### [What the exercise asks]
Within the listing below, locate all lines containing the word "magnifier". Copy each one.

= = = = =

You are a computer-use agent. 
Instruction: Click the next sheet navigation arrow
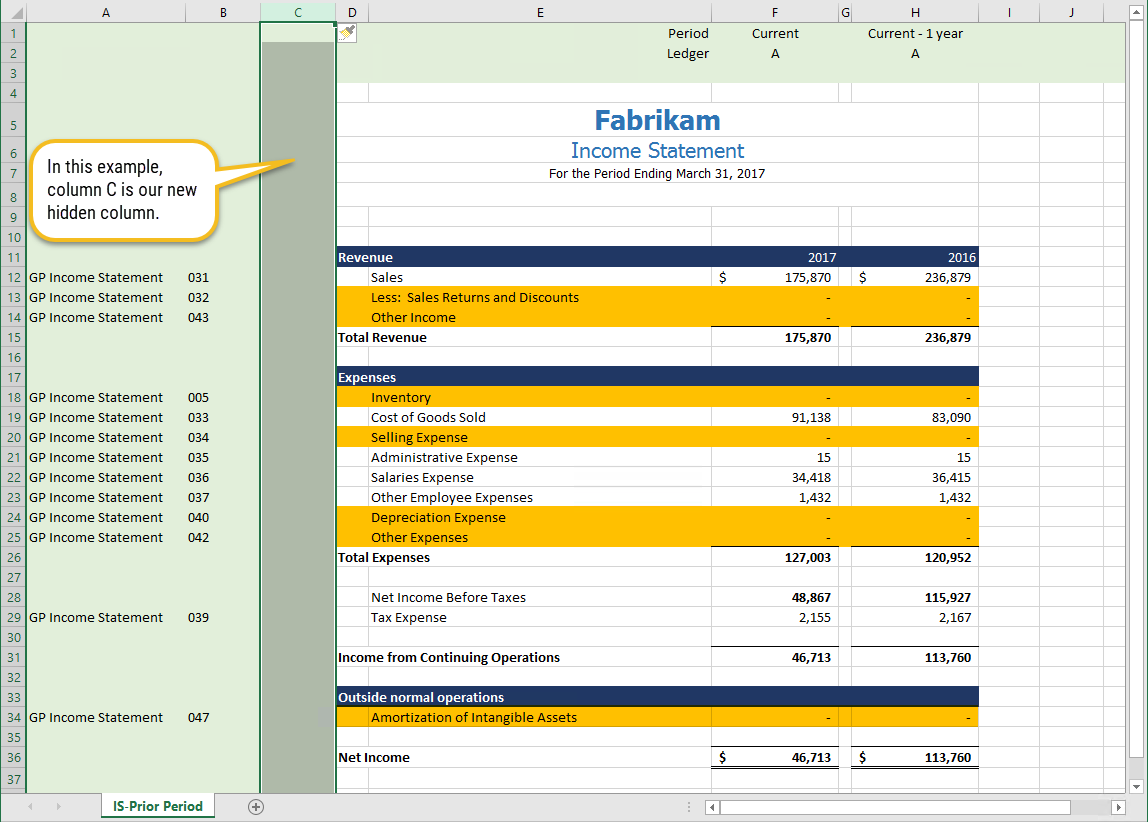pos(60,806)
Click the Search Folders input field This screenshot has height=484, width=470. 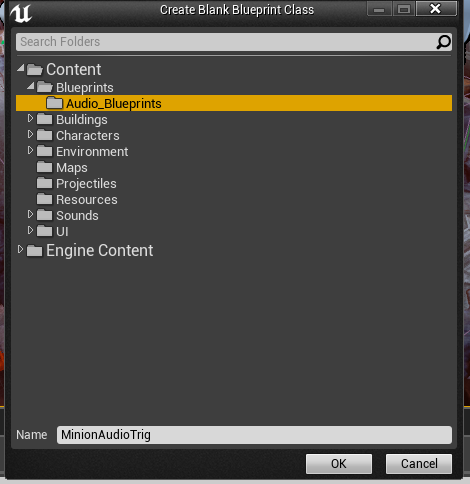pos(234,42)
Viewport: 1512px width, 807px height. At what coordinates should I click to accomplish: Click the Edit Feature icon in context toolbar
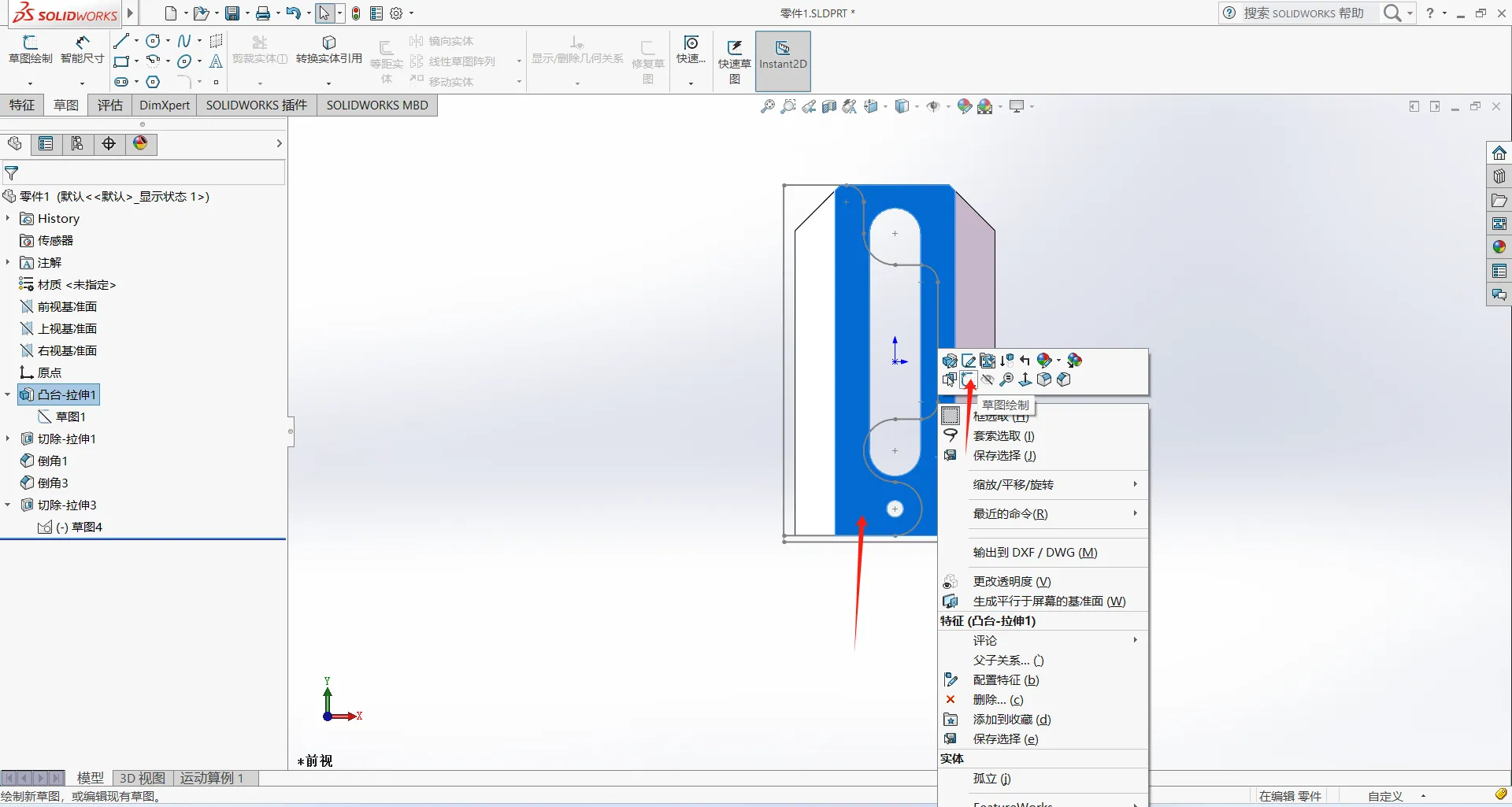950,361
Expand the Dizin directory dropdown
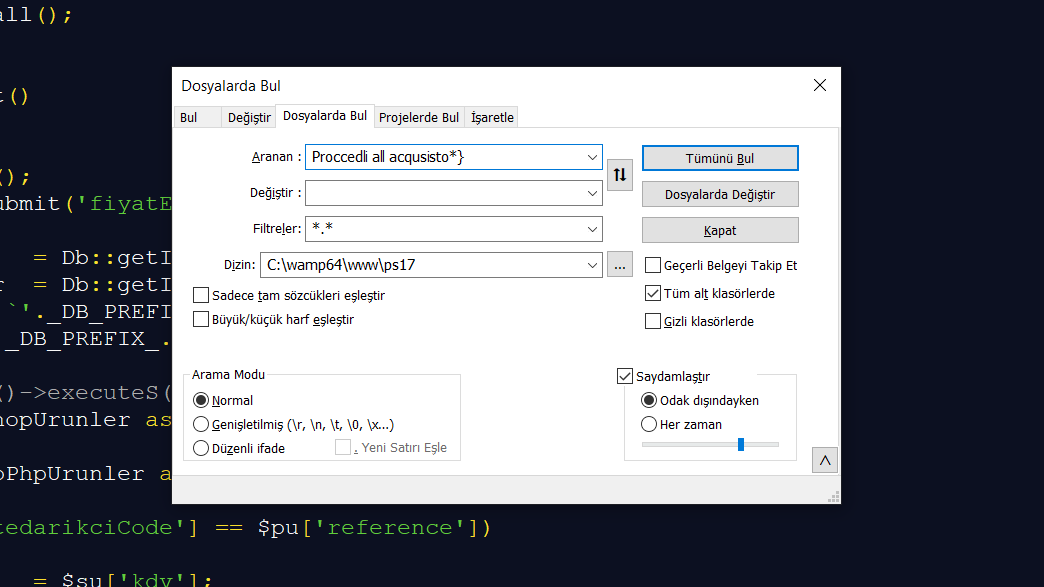Image resolution: width=1044 pixels, height=587 pixels. point(592,265)
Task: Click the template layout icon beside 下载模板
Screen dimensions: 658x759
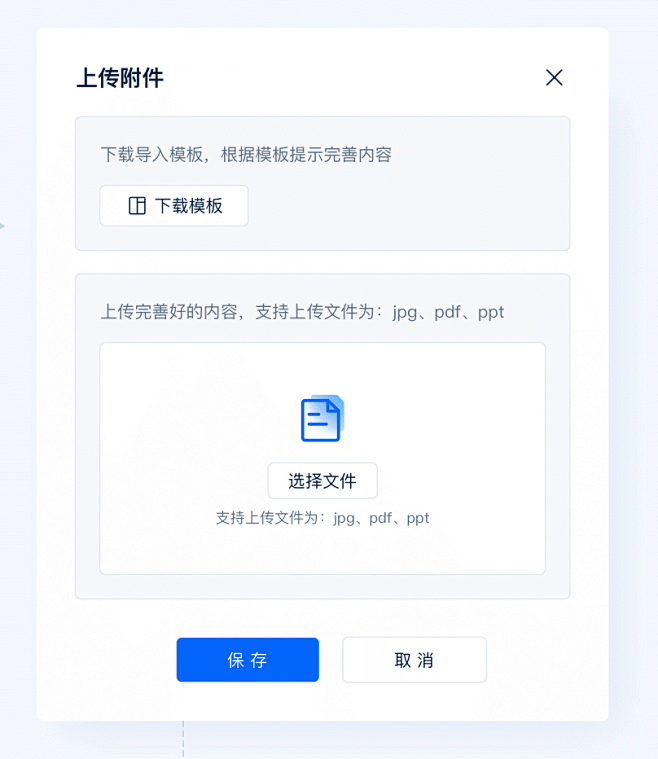Action: [137, 206]
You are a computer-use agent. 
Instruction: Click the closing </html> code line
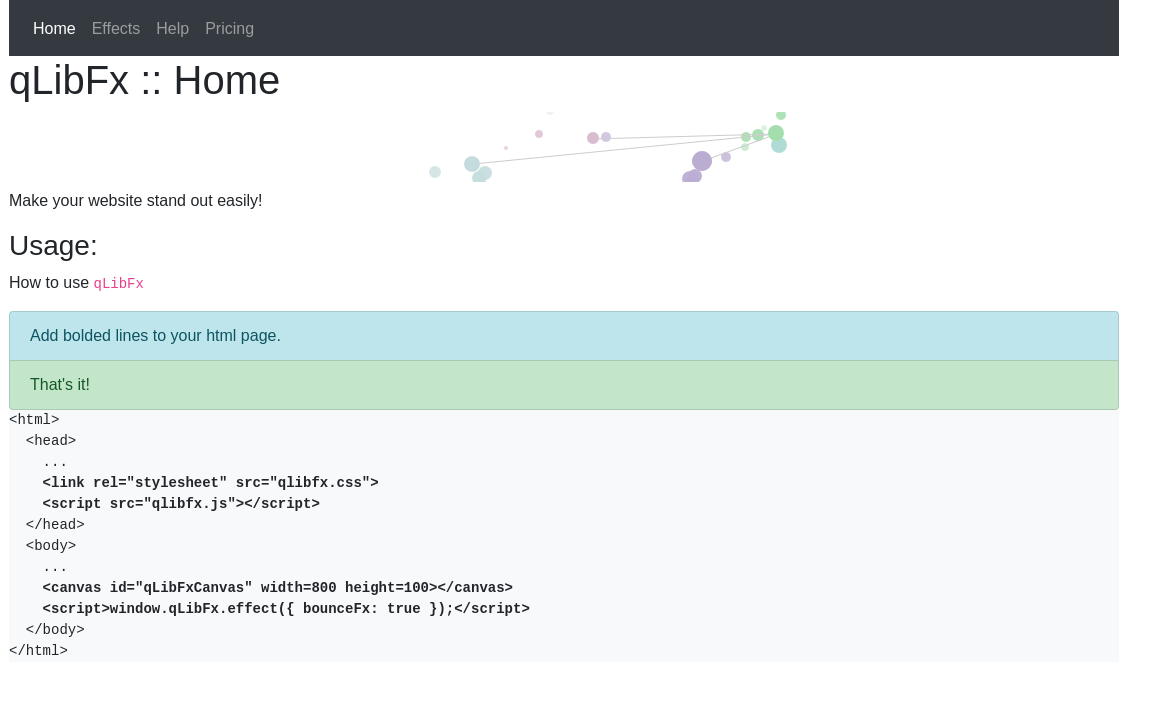coord(38,651)
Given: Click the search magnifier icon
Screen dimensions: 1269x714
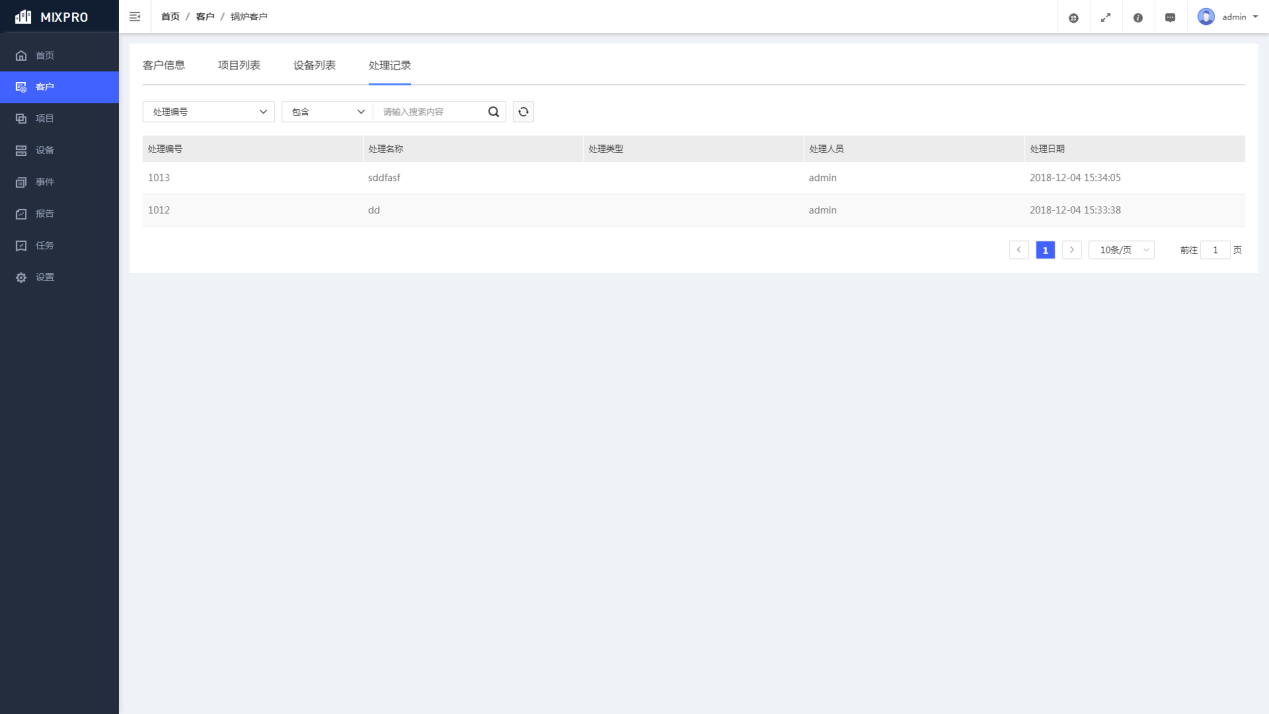Looking at the screenshot, I should pyautogui.click(x=493, y=112).
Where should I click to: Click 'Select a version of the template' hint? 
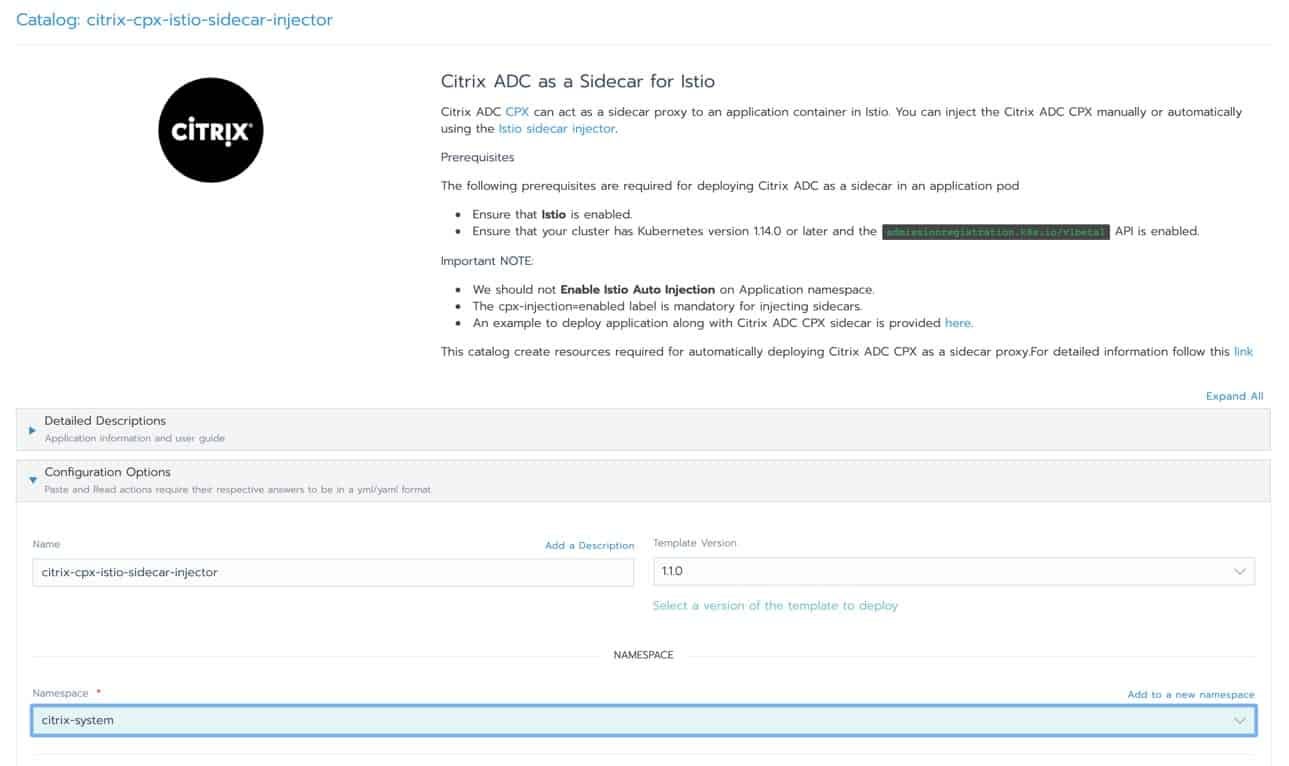pyautogui.click(x=775, y=605)
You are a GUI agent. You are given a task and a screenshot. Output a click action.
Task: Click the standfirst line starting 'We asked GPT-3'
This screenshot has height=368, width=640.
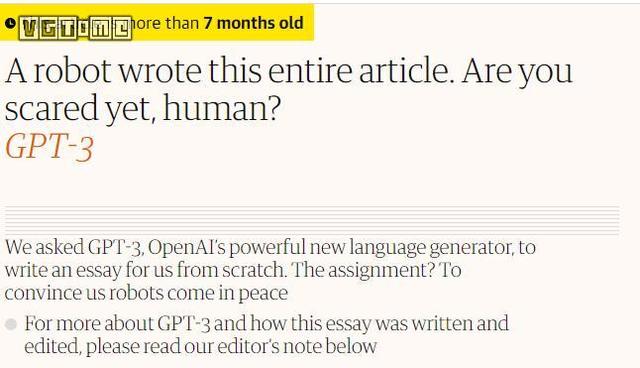point(270,248)
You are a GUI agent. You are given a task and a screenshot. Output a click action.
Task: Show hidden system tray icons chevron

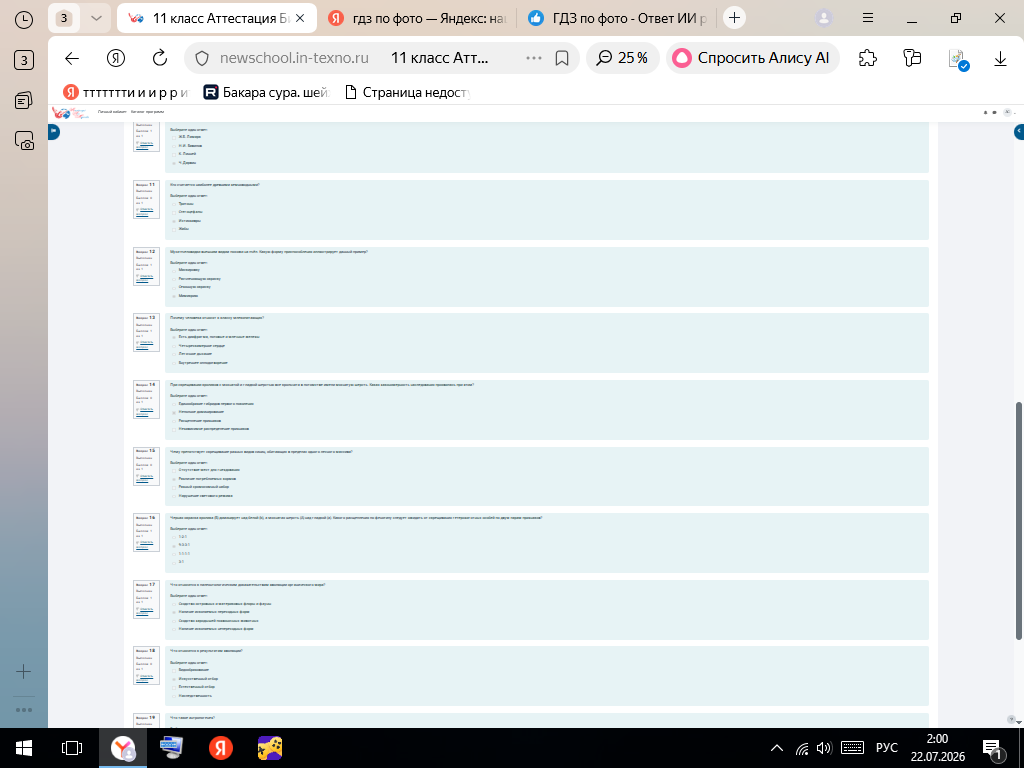pyautogui.click(x=776, y=748)
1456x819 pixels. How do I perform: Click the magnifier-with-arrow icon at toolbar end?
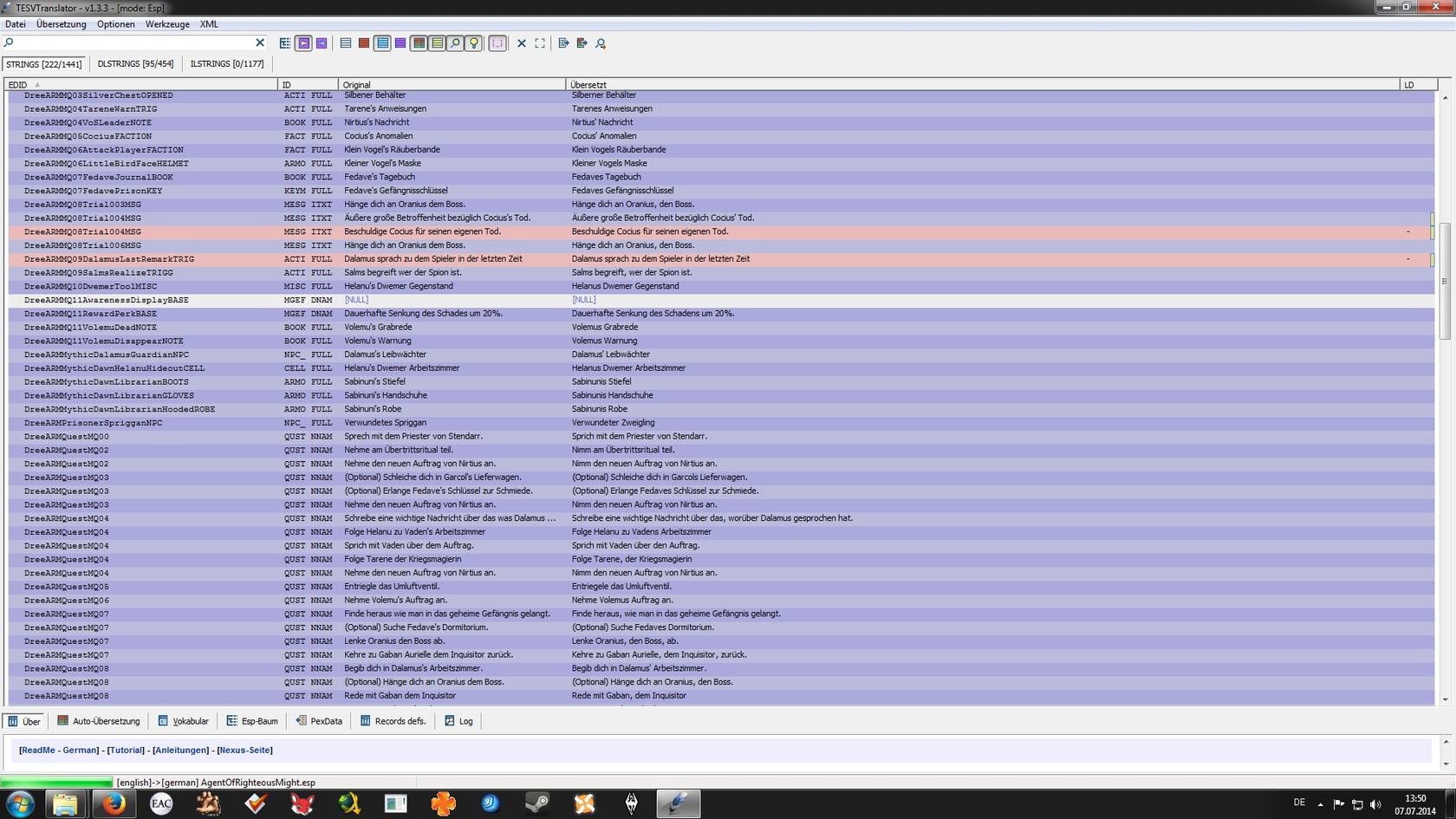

= = = = =

### [Exercise response]
Given: Click the search magnifier icon
1456x819 pixels. How do I perform: Click the magnifier-with-arrow icon at toolbar end?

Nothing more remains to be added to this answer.